The new breed of 'deskless' email products designed to reach staff without email access may provide another opportunity for open source to penetrate new areas, according to analysts.
Hewlett Packard (HP) and Intel recently partnered with open source provider Sendmail to launch Workforce Mail running on Linux, while IBM Lotus has brought out Lotus Workplace Messaging.
Thsee low-cost email products require little or no user training and can be accessed via mobile devices or the internet. Although they are aimed at very low data volumes, they still provide antivirus, anti-spam and filtering according to corporate email policy.
"I can see there is a market for this," Mark Blowers, senior researcher at analyst Butler Group told vnunet.com.

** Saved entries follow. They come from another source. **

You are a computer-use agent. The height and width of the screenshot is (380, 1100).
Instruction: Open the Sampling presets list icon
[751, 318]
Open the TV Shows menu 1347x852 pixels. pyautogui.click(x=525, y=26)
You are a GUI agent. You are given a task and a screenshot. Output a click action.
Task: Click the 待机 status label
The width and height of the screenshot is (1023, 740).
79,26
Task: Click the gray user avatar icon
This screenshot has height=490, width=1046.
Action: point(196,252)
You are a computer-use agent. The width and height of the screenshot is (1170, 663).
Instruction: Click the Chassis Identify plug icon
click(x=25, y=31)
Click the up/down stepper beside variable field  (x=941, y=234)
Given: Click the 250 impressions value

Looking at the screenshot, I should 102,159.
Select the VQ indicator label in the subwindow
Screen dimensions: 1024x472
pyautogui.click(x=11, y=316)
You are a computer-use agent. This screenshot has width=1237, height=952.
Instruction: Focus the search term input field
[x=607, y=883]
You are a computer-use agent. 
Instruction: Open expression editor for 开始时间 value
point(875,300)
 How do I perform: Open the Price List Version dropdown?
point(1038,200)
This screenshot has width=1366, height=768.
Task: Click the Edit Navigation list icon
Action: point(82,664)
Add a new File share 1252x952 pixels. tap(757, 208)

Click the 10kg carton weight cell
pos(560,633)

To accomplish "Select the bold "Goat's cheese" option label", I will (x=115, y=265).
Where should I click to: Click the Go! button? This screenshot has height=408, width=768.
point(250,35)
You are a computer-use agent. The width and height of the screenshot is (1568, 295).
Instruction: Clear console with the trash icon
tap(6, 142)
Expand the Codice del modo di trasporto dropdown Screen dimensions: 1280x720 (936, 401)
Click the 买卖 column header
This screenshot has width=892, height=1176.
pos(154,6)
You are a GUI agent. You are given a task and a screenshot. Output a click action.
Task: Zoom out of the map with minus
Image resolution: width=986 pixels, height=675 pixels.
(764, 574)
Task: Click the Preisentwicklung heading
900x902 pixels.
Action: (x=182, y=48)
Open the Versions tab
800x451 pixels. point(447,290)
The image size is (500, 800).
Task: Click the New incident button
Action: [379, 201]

"This also provides a potential for open source to gain a foothold in some companies, allowing them to move on with open source from there."
But he warned that vendors' claims that the packages could be used without training end-users were optimistic. "Some of these people are not used to doing anything with a computer screen," he said.
He added that he had not heard of Microsoft doing anything in this area but that he would be surprised if it let HP and IBM get a foothold without responding.
Sendmail chairman Greg Olson believes that his open source product has the edge at present. "It appears that Sendmail is one step ahead of Big Blue. Workforce Mail is Linux-based and this keeps costs down.
"Meanwhile, IBM is still working on its Linux-based solution planned for the second half of the year," he said.
At $8.50 per user, Sendmail Workforce Mail is slightly cheaper than Lotus Workplace Messaging's $29 for a three-year licence, but the latter is still under $1 per user per month.
IBM estimates that half the business email market has not previously been serviced because factory floor workers, retail clerks and some mobile workers have no email address.